PUASA bulan Ramadhan disyariatkan pada tahun kedua setelah Hijrah, yaitu pada saat turunnya sejumlah ayat dari surah al-Baqarah, ayat 182 – 187. Biasanya, ayat-ayat ini dibaca sebagai bacaan yang murni doktrinal, untuk menarik berbagai hukum terkait dengan puasa. Setelah menyebut kewajiban puasa di dalam QS. al-Baqarah: 183, “Hai orang-orang yang beriman, diwajibkan atas kamu berpuasa sebagaimana diwajibkan atas orang-orang sebelum kamu, agar kamu bertakwa,” segera disusul dengan menyebut orang-orang yang tidak mampu berpuasa, di antaranya orang sakit dan musafir, dan al-Qur`an memberikan keringanan dan memaafkan mereka.
Jika kita membaca ayat-ayat ini sebagai bacaan spiritual dan sosial, yaitu bacaan yang menganggap puasa sebagai praktik spiritual dan sosial, ada dua hal yang menarik perhatian kita:
Pertama, terkait dengan citra Tuhan yang mewajibkan puasa ini. Kalau membaca ayat ini, sekilas tampak bahwa Allah membebankan tugas yang sulit, dan seolah-olah Dia memang menghendaki kesulitan itu sendiri. Namun, kita menemukan bahwa hal pertama yang menjadi perhatian Allah setelah memerintahkan puasa dalam QS. al-Baqarah: 183, adalah mengenai kondisi orang-orang lemah yang akan kesulitan menjalankan kewajiban tersebut, dan Dia menekankan,
يُرِيدُ اللَّهُ بِكُمُ الْيُسْرَ وَلَا يُرِيدُ بِكُمُ الْعُسْرَ
“Allah menghendaki kemudahan bagimu, dan tidak menghendaki kesukaran bagimu,” [QS. al-Baqarah: 185].
Jadi, citra Allah yang penuh belas kasih itu muncul di sini, yang menegaskan dalam ayat berikutnya mengenai kedekatan-Nya dengan manusia,
وَإِذَا سَأَلَكَ عِبَادِي عَنِّي فَإِنِّي قَرِيبٌ ۖ أُجِيبُ دَعْوَةَ الدَّاعِ إِذَا دَعَانِ
“Dan apabila hamba-hamba-Ku bertanya kepadamu tentang Aku, maka [jawablah], bahwa Aku adalah dekat.
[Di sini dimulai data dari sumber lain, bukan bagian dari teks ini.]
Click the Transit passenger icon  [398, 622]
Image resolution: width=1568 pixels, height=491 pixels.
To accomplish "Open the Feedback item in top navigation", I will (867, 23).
Aku mengabulkan permohonan orang yang berdoa apabila ia memohon kepada-Ku,” [QS. al-Baqarah: 186].
Sungguh luar biasa, bahwa kehendak kemudahan Ilahi (irâdah al-yusr al-ilâhîy) dimanifestasikan al-Qur`an dalam konteks kewajiban puasa.
Kedua, yang sangat mencolok dan berdimensi sosial, adalah bahwa Allah mewajibkan memberi makan orang-orang miskin sebagai pengganti bagi mereka yang tidak dapat berpuasa,
وَعَلَى الَّذِينَ يُطِيقُونَهُ فِدْيَةٌ طَعَامُ مِسْكِينٍ
“Dan wajib bagi orang-orang yang berat menjalankannya (jika mereka tidak berpuasa) membayar fidyah, [yaitu]: memberi makan seorang miskin,” [QS. al-Baqarah: 184].